5. Learned counsel says that the Committee so constituted ought to have decided his 2nd appeal whereas in fact what has happened, as would be apparent from the impugned order at page 65 of the paper book, is that in place of the Export Commissioner, the Joint Director General of Foreign Trade has been introduced as a member of the 2nd Appellate Committee. This, according to him would be a violation of the express provision of para 13 of the 1997-99 policy. In reply to this, Mr. Kuljeet Rawal, the learned counsel appearing on behalf of respondent No. 2, submits that the second appeal was disposed of on 23.11.2002 at which time the Garment Export Entitlement Policy 2002 would be relevant. In view of para 13 of the policy for 2000-2004, it would be clear that in place of the Export Commissioner, the Joint Director DGFT has been specified as a member of the 2nd Appellate Committee and therefore it is his submission that there is no infirmity in so far as the constitution of the Committee is concerned. It is further noted that in the policy 2000-2004, a quorum has also been prescribed which was earlier not prescribed. The quorum being the chairman and any two of the members. Learned counsel for the petitioner has placed reliance on the decision in the case of R. Kapilnath (dead) through Lr. v. Krishna JT 2002 (10) 5 SC 273. In particular, he has placed reliance on paragraph 4 of the said judgment. However, upon a reading of the said judgment, it appears that it would not apply to the facts and circumstances of the present case inasmuch as the forum itself has not been changed. The forum continues to be the 2nd Appellate Committee. The only change that has been brought about is in the constitution thereof. This is a minor procedural change which does not affect the right of the petitioner qua second appeal. It would have been a different matter if the right of second appeal had been taken away by an amendment. In that event, he may have been in a position to argue that a vested right under the original policy has been taken away which he might then be in a position to challenge. That is not the case here. As such, the aforesaid decision of the Supreme Court which has being cited by him is not applicable to the facts and circumstances of the present case. In this view, the first ground of challenge falls.

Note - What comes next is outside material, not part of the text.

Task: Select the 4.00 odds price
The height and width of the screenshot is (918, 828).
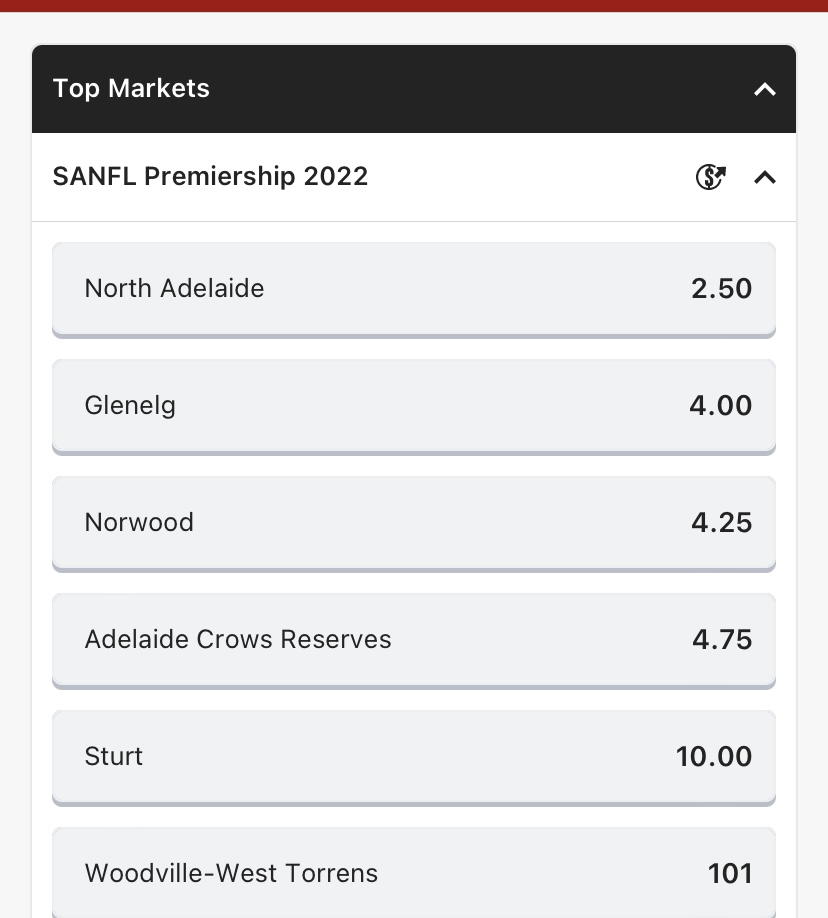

6. Insofar as the second ground is concerned, the petitioner states that the meteorological report and data supplied by him have not been considered. However, it is pointed out that the 2nd Appellate Committee in paragraph 4 of the impugned order itself has noted that the Committee considered the appeal in detail during the meeting and went through the evidence produced in support of the evidence. On a pointed question being put to the learned counsel for the petitioner as to whether he argued and made submissions with regard to the question of rainfall and the order being buyer specific, he fairly stated that these averments were clearly made in the appeal. This court, sitting in writ jurisdiction, does not sit as a court of appeal and does scrutinise impugned orders on facts as well as on law as it would do in appeals. The only question that has to be considered under writ jurisdiction is whether the decision making process has been proper and that the petitioner has not been dealt with arbitrarily and unreasonably. From a consideration of the facts and circumstances as well as the submissions of the parties, it appears the 2nd Appellate Committee has considered all the questions raised by the petitioner and after deliberating thereupon has concluded on facts that heavy rains are a normal feature in Tamil Nadu during November and December and that the force-majeure condition would not apply. I do not find any reason to interfere with the merits of the decision taken by the 2nd Appellate Committee.

7. In view of the aforesaid discussions, the writ petition is dismissed. 8. No order as to costs.